Als Ursula Mamlok zwei Jahre alt war, verstarb ihr Vater Hans Meyer, worauf die Mutter 1929 erneut heiratete und Ursula den Nachnamen des Stiefvaters Lewy erhielt. Nachdem sie die Grundschule in der Pestalozzistraße beendet hatte, besuchte sie anschließend das Fürstin-Bismarck-Lyzeum in Berlin (heute Sophie-Charlotte-Oberschule).

Wie für alle Juden begann auch für Ursula Mamlok und ihre Familie Mitte der 1930er Jahre eine Zeit von Benachteiligung und Unterdrückung. So mussten 1938 im Fürstin-Bismarck-Lyzeum alle jüdischen Kinder die Schule verlassen. Kurzzeitig konnte sie noch in einer Berufsschule unterkommen, wo sie korrektes Bettenmachen und Bügeln lernen sollte, bevor ihr aber dort ebenso der Besuch untersagt wurde. Von den Nationalsozialisten verfolgt, verließ die Familie Lewy – mit Ausnahme der Großeltern, die kein Affidavit besaßen und später in Auschwitz ermordet wurden – das Land und ging 1939 ins ecuadorianische Exil nach Guayaquil.

Früh begann sie mit einer musikalischen Ausbildung und erhielt mit 12 Jahren professionellen Kompositionsunterricht von Gustav Ernest (1858–1941), einem Dozenten der Berliner Friedrich-Wilhelms-Universität (heute Humboldt-Universität Berlin). Im Exil gab es jedoch kaum Möglichkeiten, ihre musikalische Laufbahn weiter zu verfolgen. Zwar gab es in Guayaquil ein Konservatorium, wo sie zusätzlich Unterricht bei Angelo Negri (1878–1947) nahm, der jedoch Mamlok nicht zufriedenstellte. Sie nahm deshalb den langwierigen Postweg nach Berlin in Kauf, um mit ihrem früheren Lehrer Gustav Ernest wieder in Kontakt zu treten. Das war aber nicht für lange möglich, da Ernest später in die Niederlande auswanderte und dann von den Nationalsozialisten ermordet wurde.

-- -- --

ERFORDERLICHE SCHRITTE:
a) Beantworten Sie zum Textauszug über Ursula Mamlok:
(i) Welchen Nachnamen bekam Ursula, nachdem ihre Mutter 1929 erneut geheiratet hatte?
(ii) In welche Stadt ging die Familie Lewy 1939 ins Exil?
(iii) Wie alt war Ursula, als sie professionellen Kompositionsunterricht von Gustav Ernest erhielt?
b) Schreiben Sie aus dem Textauszug über Ursula Mamlok den Abschnitt von „Als Ursula Mamlok“ bis „Berlin (heute Sophie-Charlotte-Oberschule).“ wortgetreu ab.

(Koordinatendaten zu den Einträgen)
-- -- --

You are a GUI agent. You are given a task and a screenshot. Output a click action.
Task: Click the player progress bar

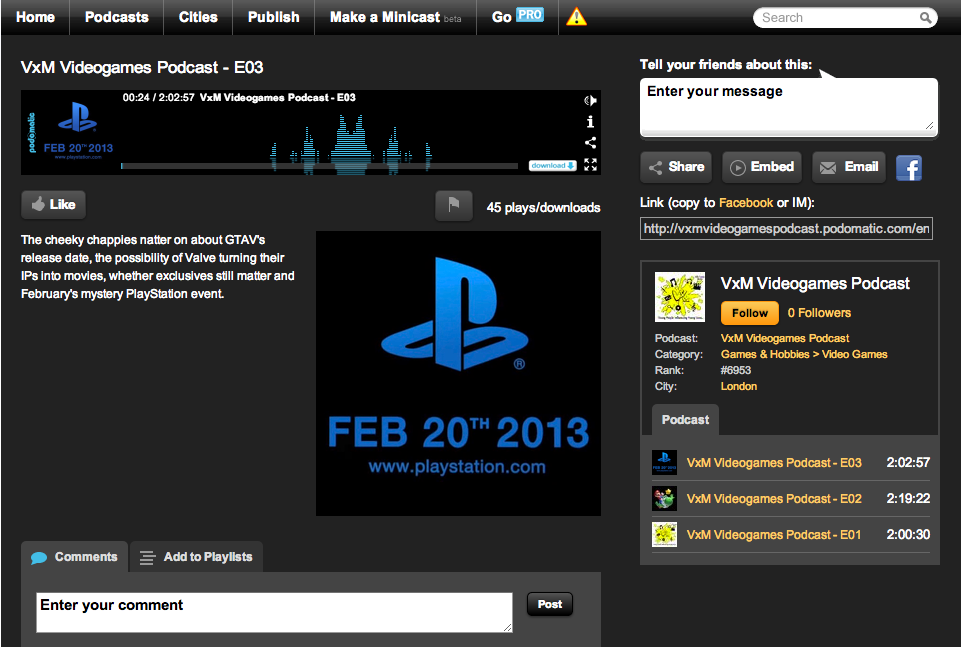(x=320, y=166)
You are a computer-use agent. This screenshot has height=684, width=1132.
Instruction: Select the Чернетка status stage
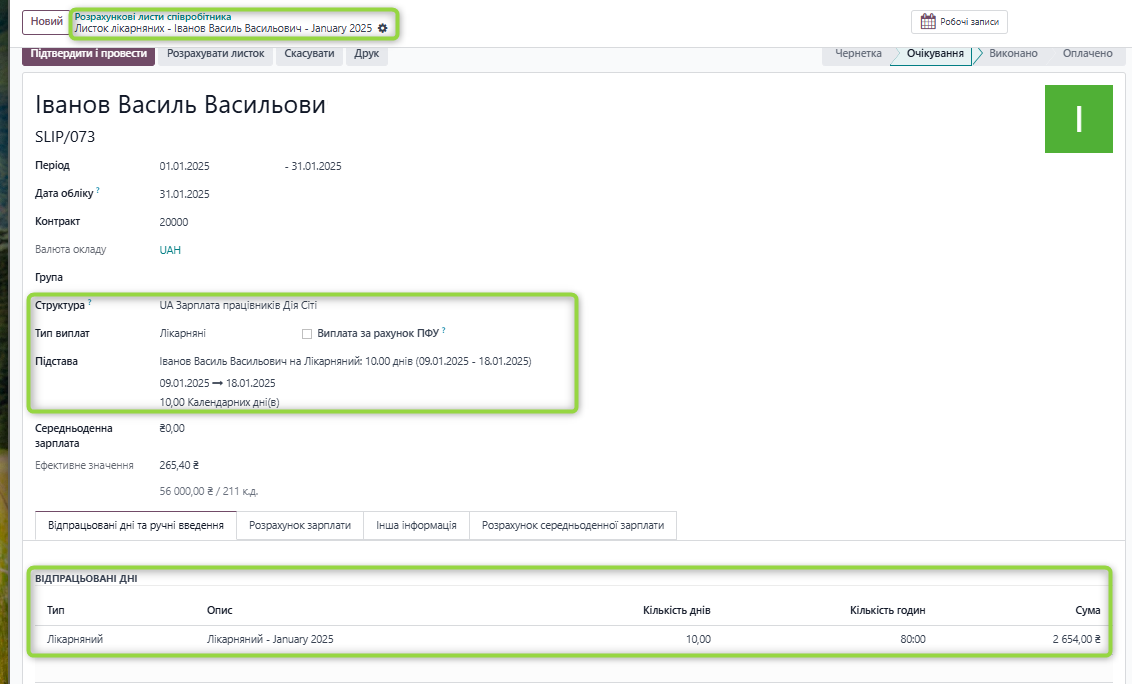(x=857, y=54)
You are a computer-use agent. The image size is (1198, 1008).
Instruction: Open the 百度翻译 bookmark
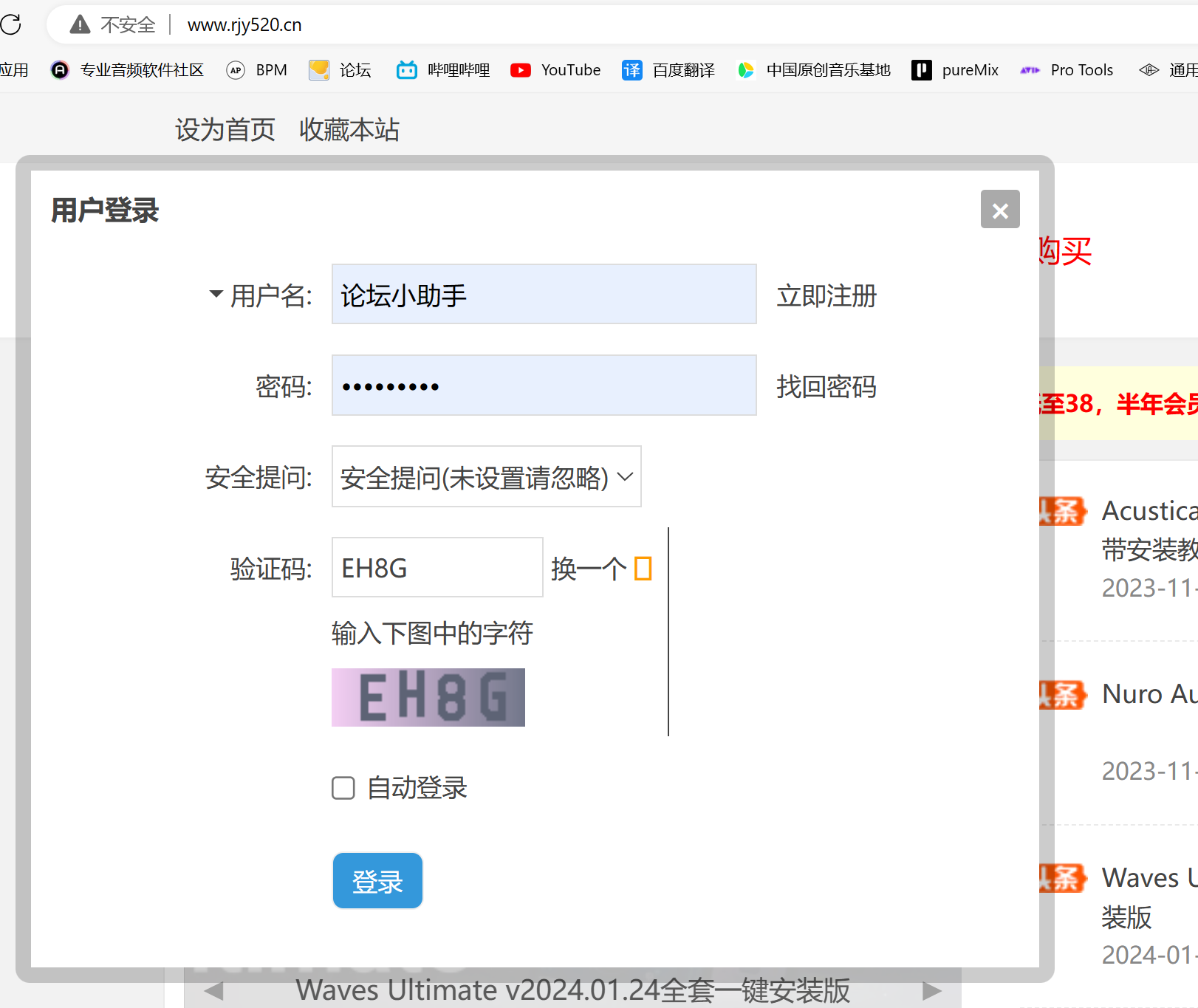click(x=668, y=70)
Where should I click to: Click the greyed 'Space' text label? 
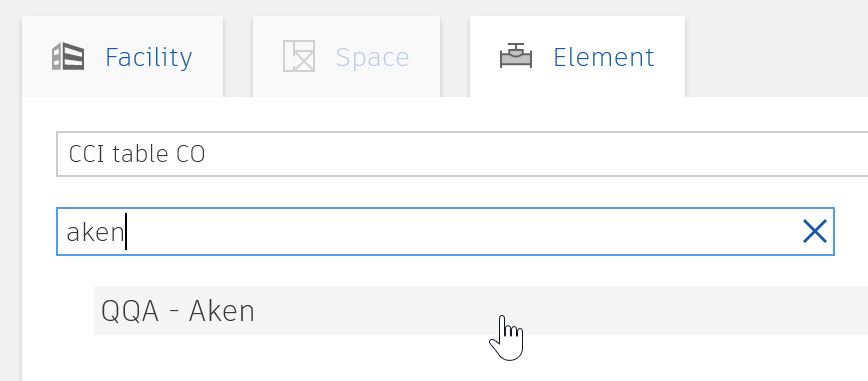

-- -- --

GELÖSTE AUFGABEN:
a)
(i) Lewy
(ii) Guayaquil in Ecuador
(iii) 12 Jahre

b)
Als Ursula Mamlok zwei Jahre alt war, verstarb ihr Vater Hans Meyer, worauf die Mutter 1929 erneut heiratete und Ursula den Nachnamen des Stiefvaters Lewy erhielt. Nachdem sie die Grundschule in der Pestalozzistraße beendet hatte, besuchte sie anschließend das Fürstin-Bismarck-Lyzeum in Berlin (heute Sophie-Charlotte-Oberschule).